- Exercice proposé -
Pouvez-vous mettre à jour les lignes allant de celle qui contient « Click the book icon beside 公有词库查询 » à celle qui contient « point(1181,32) », toutes deux incluses, en remplaçant « icon » par « symbol » sans rien modifier d'autre ? Laissez les images de côté dans votre réponse.

- Entrées de données -
----------------------------------------
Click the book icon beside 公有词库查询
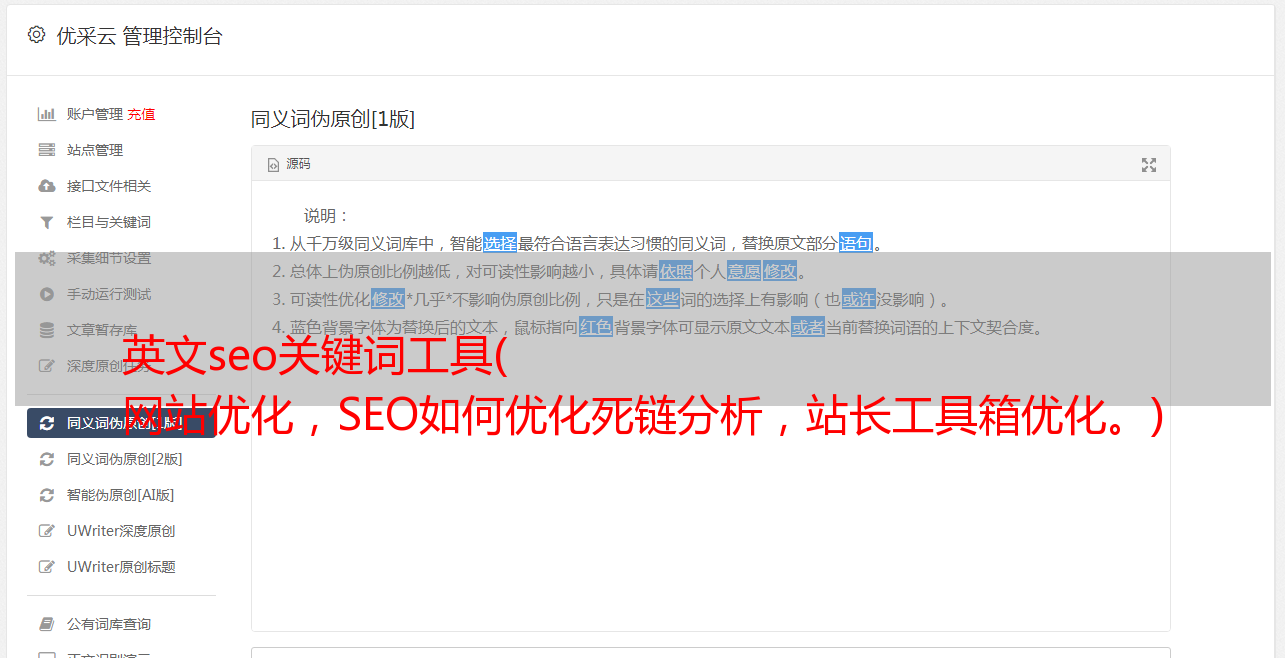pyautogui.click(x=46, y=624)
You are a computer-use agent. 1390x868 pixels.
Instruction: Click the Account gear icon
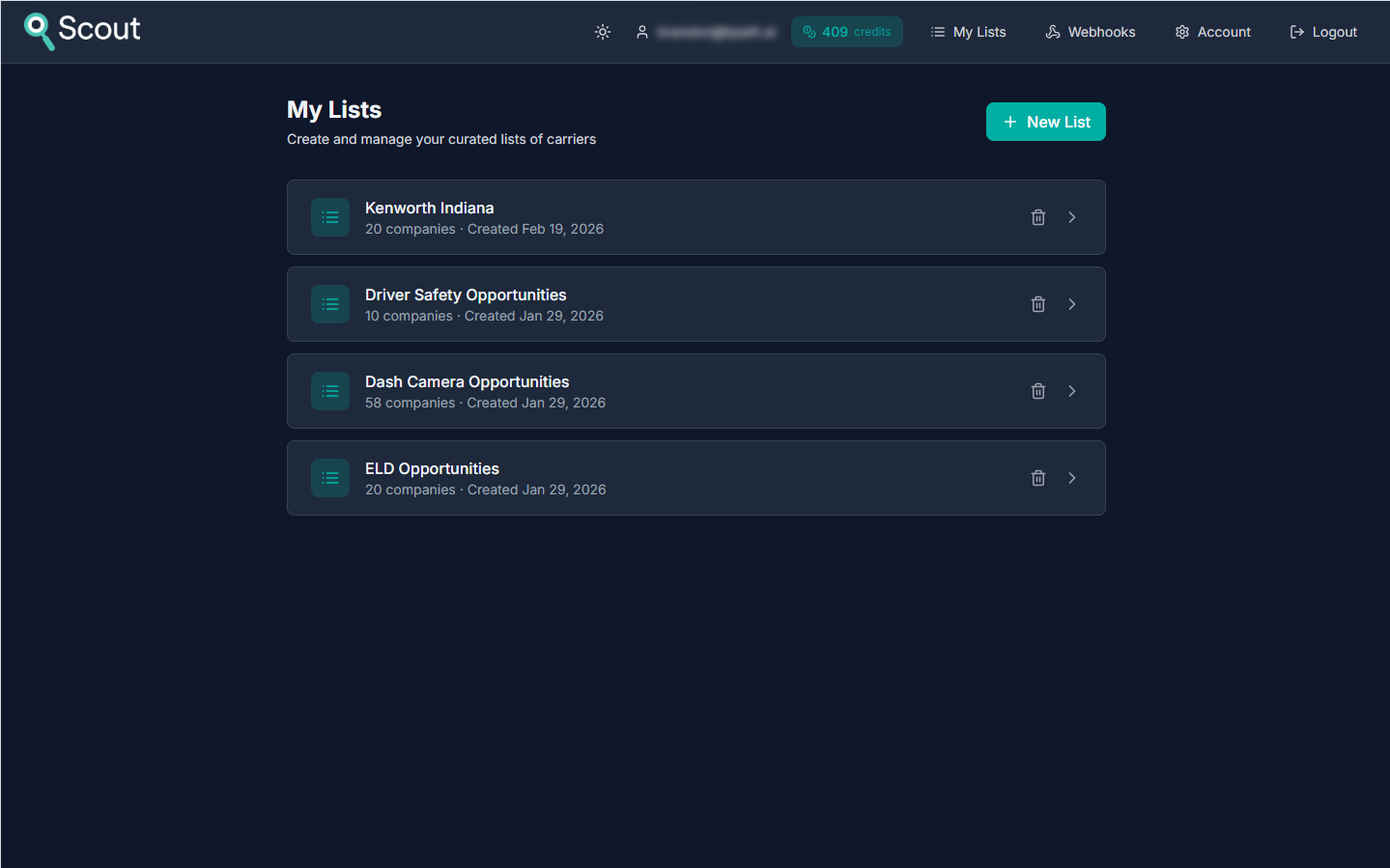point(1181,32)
----------------------------------------
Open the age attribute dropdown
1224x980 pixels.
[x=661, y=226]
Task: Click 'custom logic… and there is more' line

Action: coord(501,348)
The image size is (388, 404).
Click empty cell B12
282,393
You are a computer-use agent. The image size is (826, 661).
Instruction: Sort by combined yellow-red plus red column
----------------------------------------
- Réponse à l'exercice -
Click the book symbol beside 公有词库查询
pyautogui.click(x=46, y=624)
You are a computer-use agent. 1390x868 pixels.
Instruction: Click the Account gear symbol
point(1181,32)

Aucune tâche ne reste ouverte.